Kan de regering op inhoudelijke gronden ontleend aan de inhoud van het wetsvoorstel, duidelijk maken dat het wachtgeld niet gezien moet worden als een soort inkomensgarantie, maar als een vangnet op weg naar een nieuwe baan?

ABP

De eerste vraag van de leden van de fractie van de PvdA betreft het onderscheid tussen APPA als bijzondere voorziening en de algemene regelingen van ABP. Deze leden constateerden dat door het overbrengen van burgemeesters, commissarissen van de Koningin en voorzitters van de waterschappen van het ABP naar het APPA weliswaar een harmonisering tussen functionarissen in politiek – bestuurlijke functies plaatsvindt, maar dat tegelijkertijd het onderscheid met andere, ambtelijke functionarissen in dienst van het openbaar bestuur versterkt wordt. De leden van de fractie van de PvdA hadden begrepen dat het juist de bedoeling was dat het APPA op de langere termijn volledig zou opgaan in het ABP. Hadden deze leden dit goed begrepen en zo niet, wat vond de regering van de gedachte om APPA en ABP te integreren?

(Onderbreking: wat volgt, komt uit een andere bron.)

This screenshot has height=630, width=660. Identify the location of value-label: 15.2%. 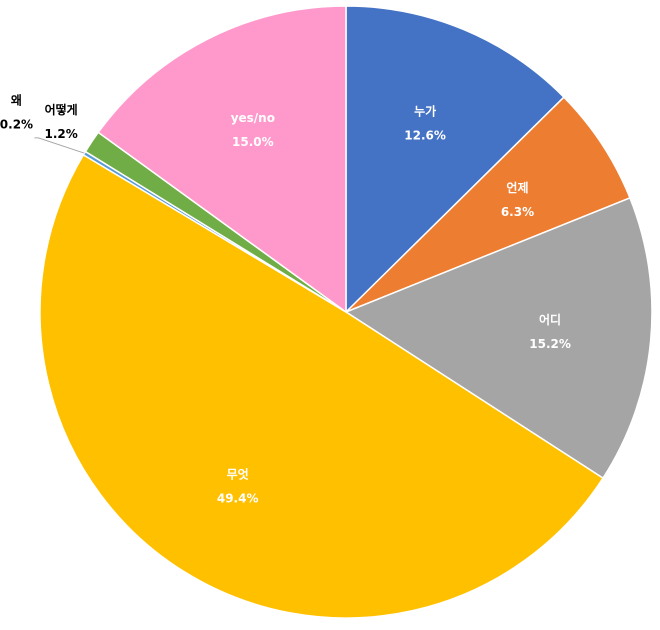
(550, 344).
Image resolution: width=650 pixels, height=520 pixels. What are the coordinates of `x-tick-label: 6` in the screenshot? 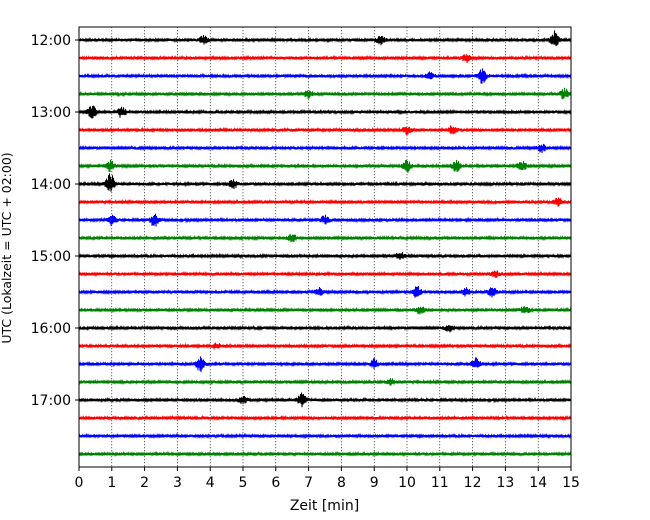 It's located at (276, 483).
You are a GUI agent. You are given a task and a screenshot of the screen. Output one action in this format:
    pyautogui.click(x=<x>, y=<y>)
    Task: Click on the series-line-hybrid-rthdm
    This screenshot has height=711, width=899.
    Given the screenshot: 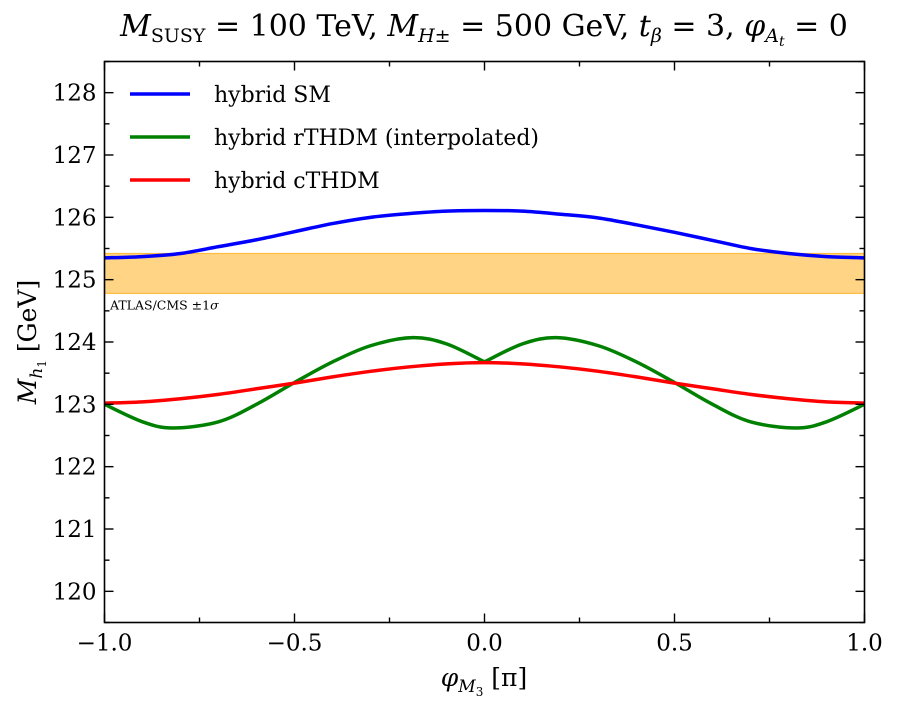 What is the action you would take?
    pyautogui.click(x=484, y=382)
    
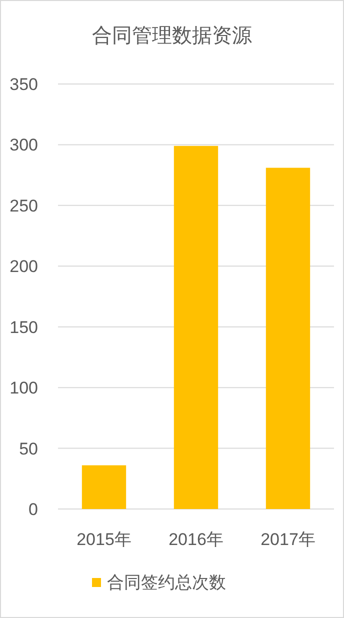  What do you see at coordinates (166, 582) in the screenshot?
I see `legend-label: 合同签约总次数` at bounding box center [166, 582].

De tweede vraag van de leden van de PvdA-fractie sluit aan bij bovengestelde vraag. In het verleden hebben discussies plaatsgevonden over waardeoverdracht van APPA-regelingen naar het ABP. Hebben deze overdrachten plaatsgevonden en zo ja, welke effecten hadden deze overdrachten.

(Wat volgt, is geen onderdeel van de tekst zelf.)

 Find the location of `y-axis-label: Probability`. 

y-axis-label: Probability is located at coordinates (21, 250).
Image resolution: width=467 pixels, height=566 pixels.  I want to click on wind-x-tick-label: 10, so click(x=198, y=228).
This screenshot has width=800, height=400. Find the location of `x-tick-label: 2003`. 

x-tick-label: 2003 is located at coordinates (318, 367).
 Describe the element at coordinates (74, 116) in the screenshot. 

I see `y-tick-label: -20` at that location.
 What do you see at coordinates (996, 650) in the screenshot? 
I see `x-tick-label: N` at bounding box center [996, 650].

De derde vraag die de leden van de fractie van de PvdA hebben, betreft een vergelijking tussen de regelingen. Deze leden verzoeken een (algemeen) vergelijkend overzicht van de regelingen APPA en ABP in termen van het effect op pensioenuitkeringen.

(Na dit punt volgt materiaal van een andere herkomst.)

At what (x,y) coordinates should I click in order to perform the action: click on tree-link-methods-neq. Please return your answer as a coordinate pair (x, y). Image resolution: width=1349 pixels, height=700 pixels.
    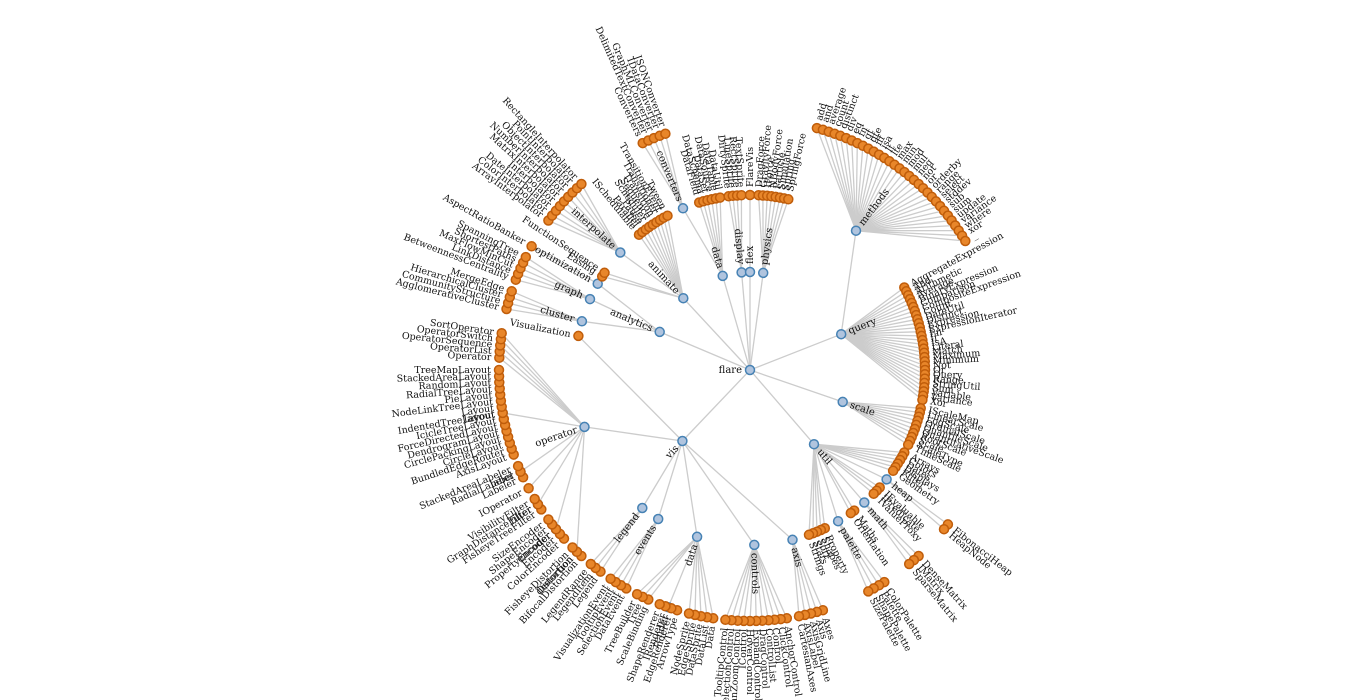
    Looking at the image, I should click on (885, 206).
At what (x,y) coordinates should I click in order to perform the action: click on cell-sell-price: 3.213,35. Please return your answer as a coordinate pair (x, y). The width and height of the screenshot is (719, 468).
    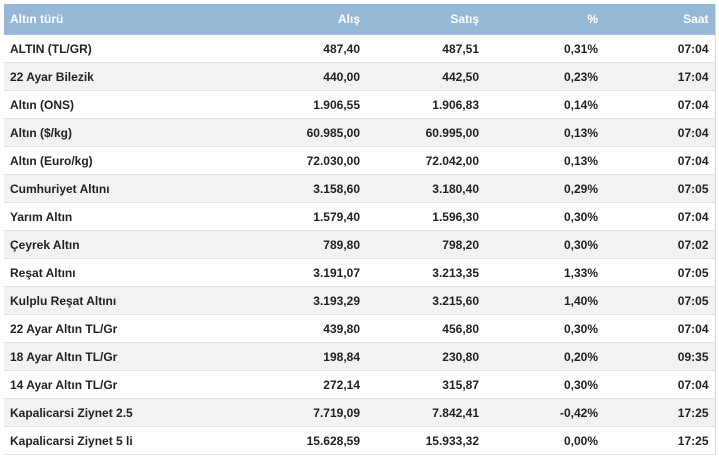
    Looking at the image, I should click on (426, 272).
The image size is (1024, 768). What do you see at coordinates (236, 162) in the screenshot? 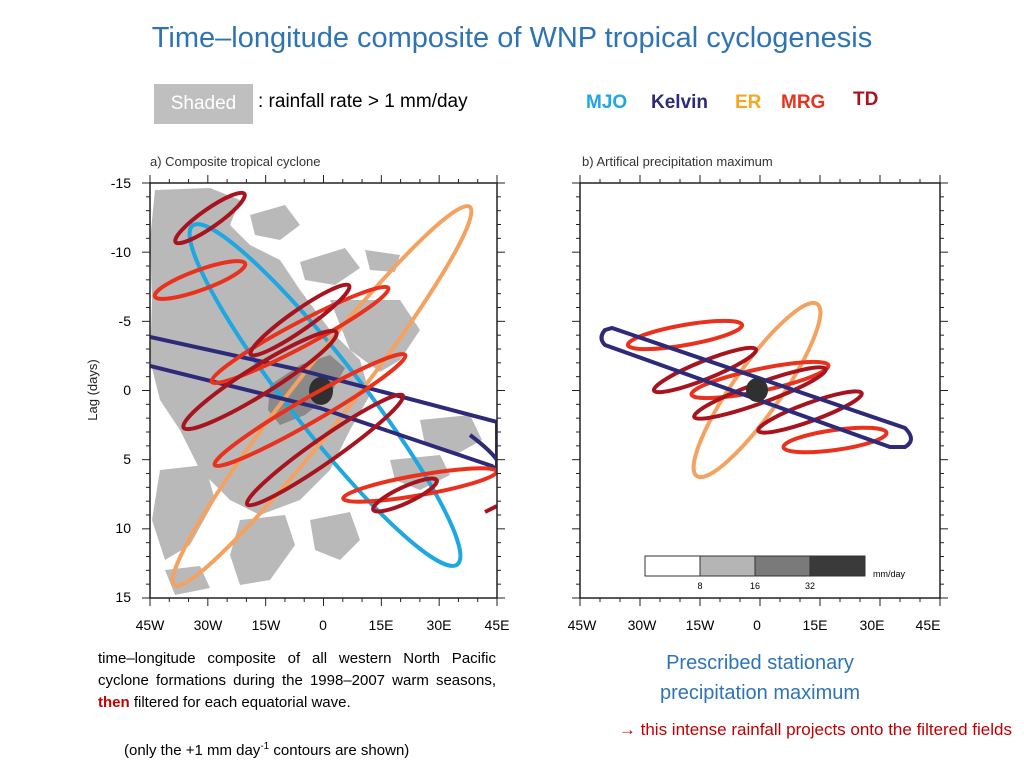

De voorzitter van de commissie voor Binnenlandse Zaken en de Hoge Colleges van Staat/Algemene Zaken en Huis der Koningin,

Hermans

De griffier van de vaste commissie voor Binnenlandse Zaken en de Hoge Colleges van Staat/Algemene Zaken en Huis der Koningin,

Hester Menninga


XNoot
1

Samenstelling:

Holdijk (SGP), Meindertsma (PvdA), Bemelmans-Videc CDA), Dölle (CDA), Ten Hoeve (OSF), Kox (SP), Van Bijsterveld (CDA), Noten (PvdA), Putters (PvdA) (vice-voorzitter), Engels (D66), Laurier (GL), Hendrikx (CDA), Van Kappen (VVD), De Boer (CU), Quik-Schuijt (SP), K. G. de Vries (PvdA), Schaap (VVD), Hermans (VVD) (voorzitter), Ten Horn (SP), De Vries-Leggedoor (CDA), Koffeman (PvdD), Böhler (GroenLinks), Lagerwerf-Vergunst (CU), Eigeman (PvdA), Duthler (VVD), Vliegenthart (SP) en Yildirim (Fractie-Yildirim).